Com tantos anos de carreira, os Moonspell atravessaram muitas mudanças. Conseguiram adaptar-se a todas?

Não, como é óbvio há coisas que não conseguimos fazer, e há coisas que recusamos fazer. Tentamos sempre estar adaptados. É um bocado como as drogas, não estar dependente deste ou daquele canal, desta ou daquela coisa. Para nós a prioridade é a nossa música, e tudo o resto são consequências que orbitam a nossa música. Como tal, temos algumas dificuldades a adaptar-nos a algumas coisas, e gostamos de fazer as coisas de forma mais tradicional, mas também sabemos que não podemos ser o tipo de banda congelada no passado, e estar à espera que os fãs estejam à espera numa loja de disco para comprar o nosso disco. Gostávamos que isso acontecesse? Definitivamente, mas estamos em 2015 e sabemos que isso perfeitamente que isso não vai acontecer.

 

Como é que este trabalho vai ser levado ao palco?

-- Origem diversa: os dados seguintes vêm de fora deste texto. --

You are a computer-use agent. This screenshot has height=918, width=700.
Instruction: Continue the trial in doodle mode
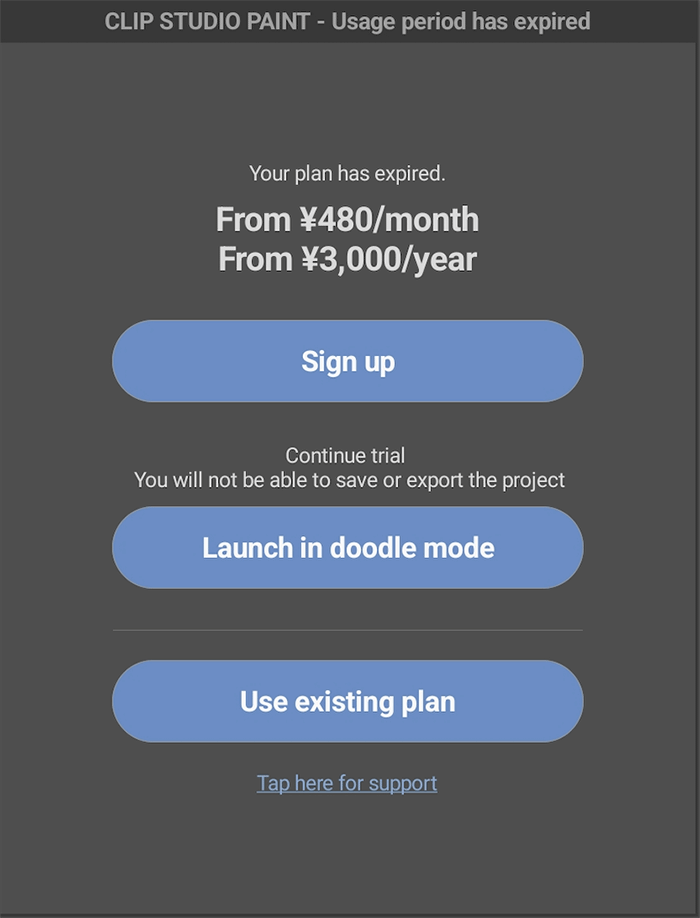tap(347, 547)
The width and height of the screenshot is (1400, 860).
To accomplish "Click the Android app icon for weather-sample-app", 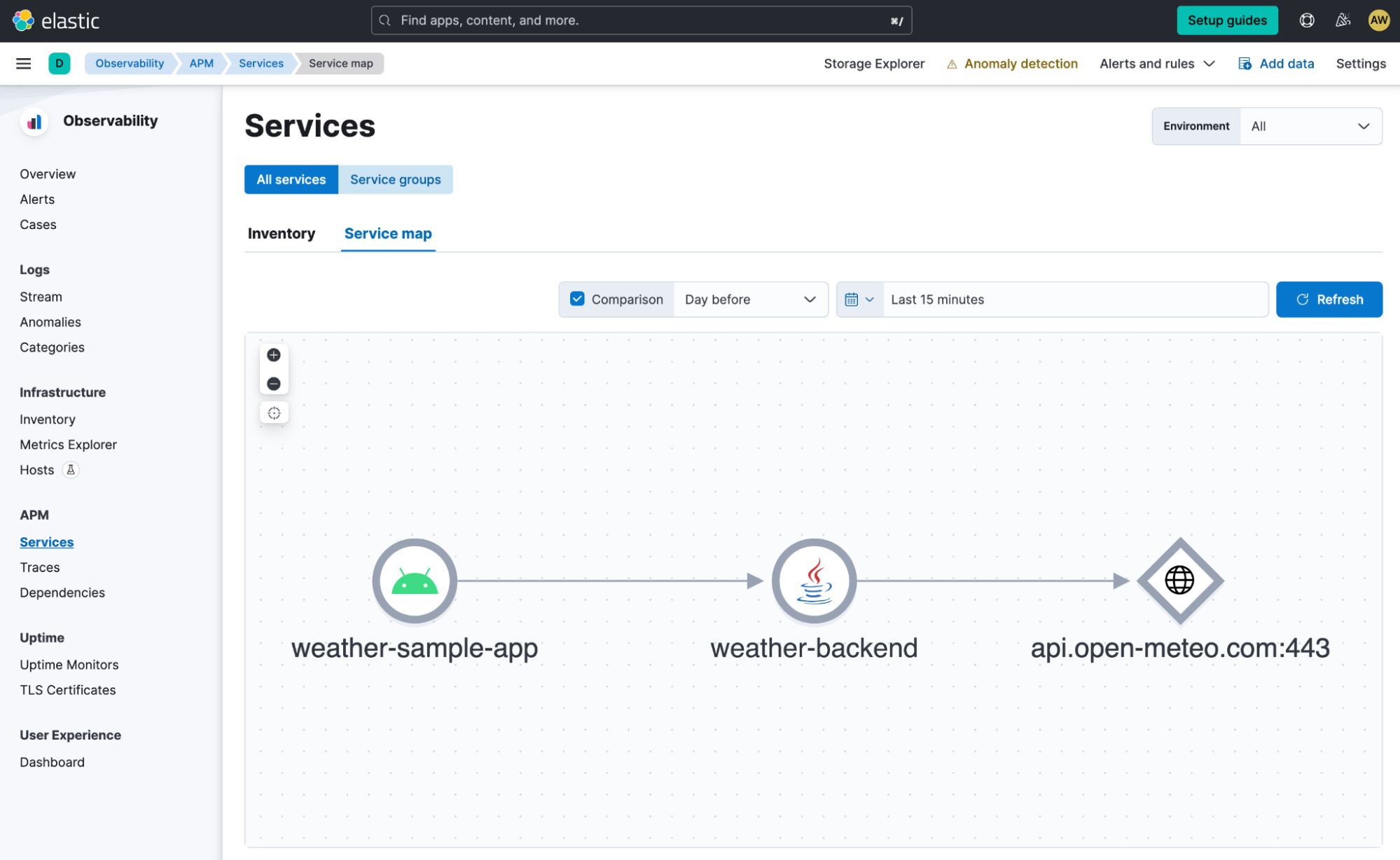I will click(414, 580).
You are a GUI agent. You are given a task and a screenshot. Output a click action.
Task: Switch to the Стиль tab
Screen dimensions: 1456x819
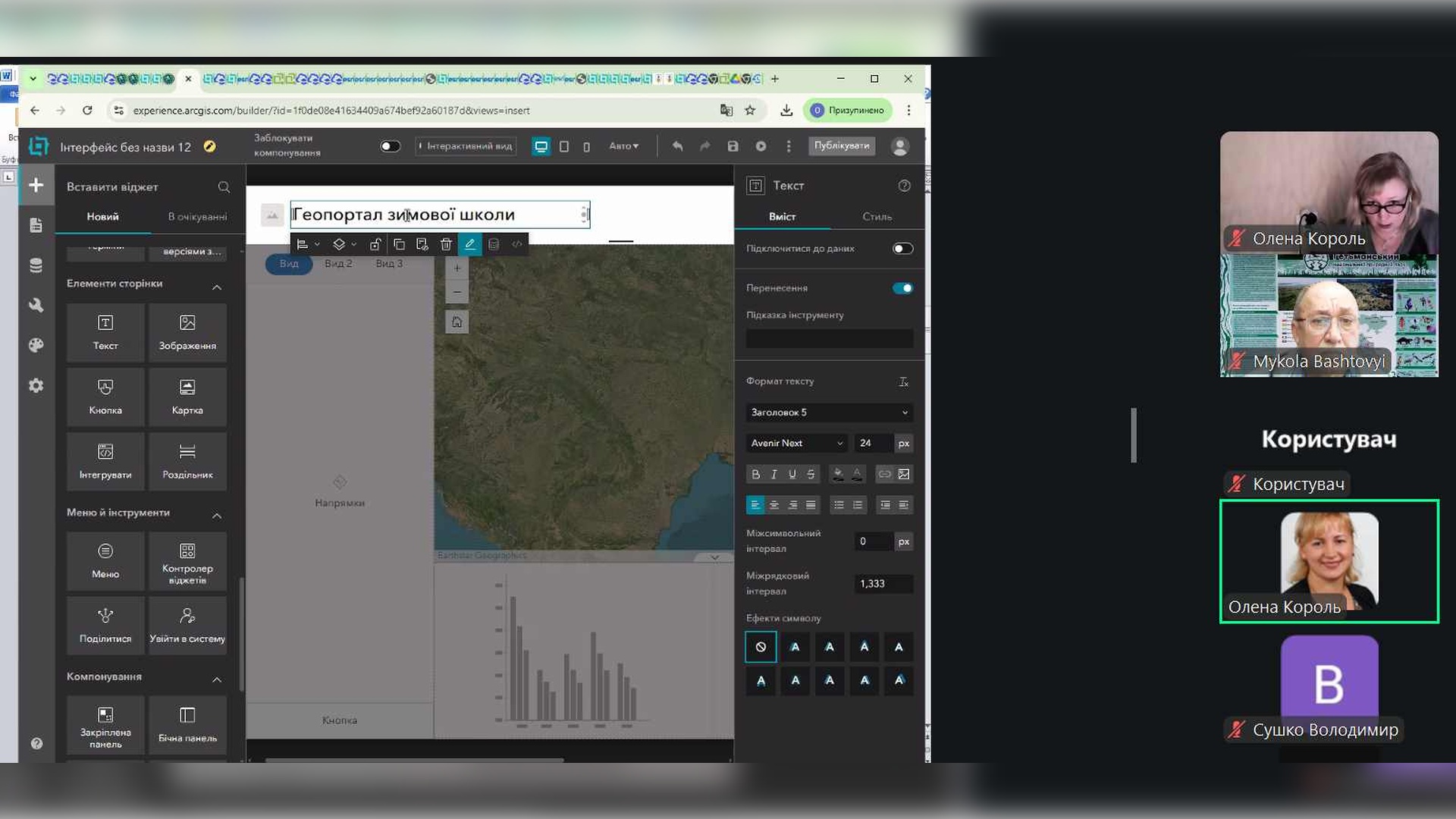point(877,217)
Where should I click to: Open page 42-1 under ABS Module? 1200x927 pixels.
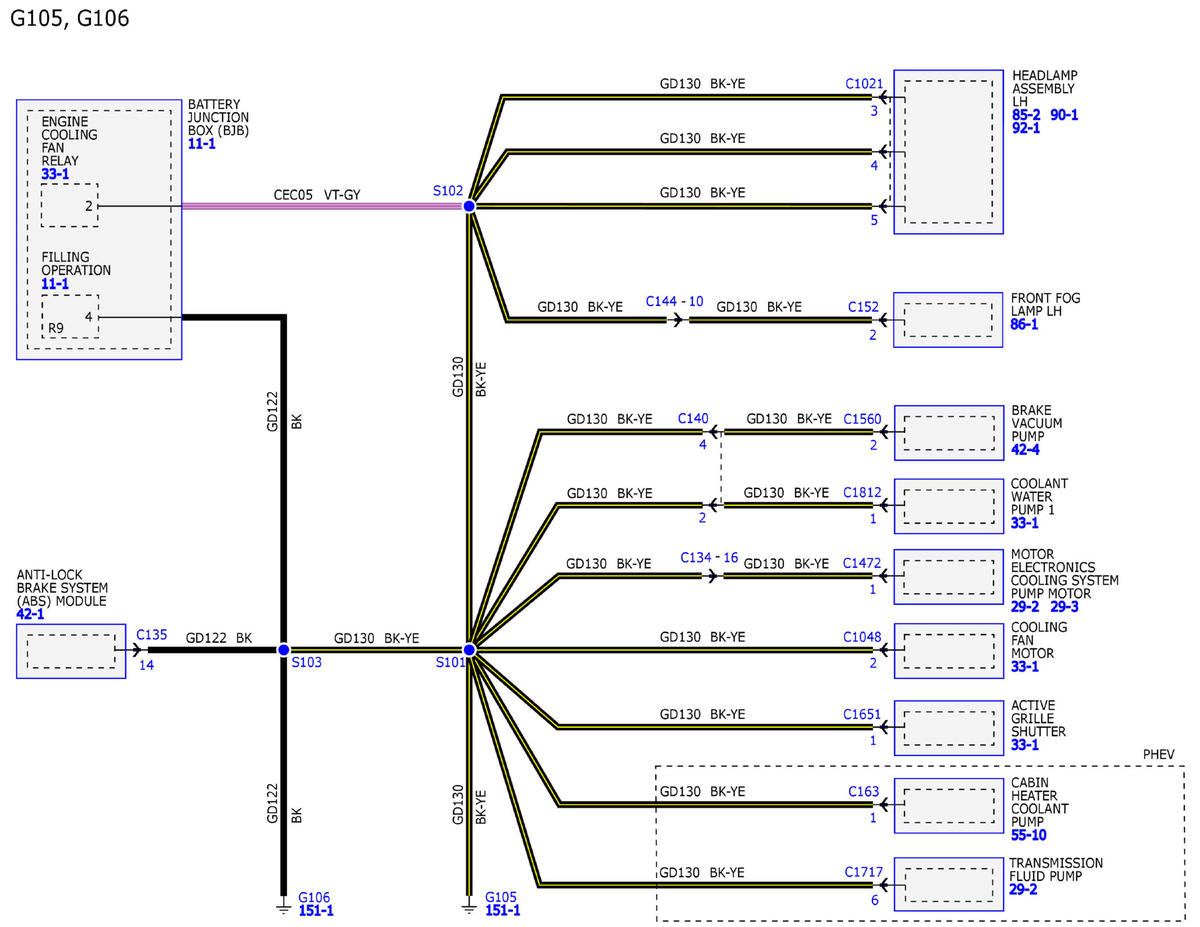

Com o mesmo espírito do disco. Ou seja, claro que o repertório do «Extinct» vai ser muito importante – já tivemos a testar no nosso estúdio a tocar ao vivo, mais complicado para nós, tenho de mudar a minha maneira de cantar toda – mas também vamos investir muito no espetáculo. Queremos fazer um espetáculo grandioso, mostrar coisas às pessoas, as pessoas saírem do espetáculo e dizerem: «Eh pá, os Moonspell meteram mesmo esforço, investiram mesmo neste espetáculo, não vieram fazer só mais outra data». Vai ser assim, um bocado «larger than life». Estamos com mais produção em todas as datas. Claro que a produção não interessa nada se não tivermos um bom concerto e um reportório também. O «Extinct» vai ser uma boa fatia do nosso concerto, mas também vai ter o «Wolfheart», que faz vinte anos…portanto vamos ter um concerto longo, sempre entre 90 minutos e duas horas. Acho que vai ser uma tournée ótima. Estamos muito entusiasmados em tocar este disco ao vivo. Estamos sempre, mas desta vez mais um bocadinho ainda. Vai ser diferente do «Alpha Noir», se calhar não vamos ter mosh pit, vamos ter pessoas a cantar, e estamos curiosos para ver isso.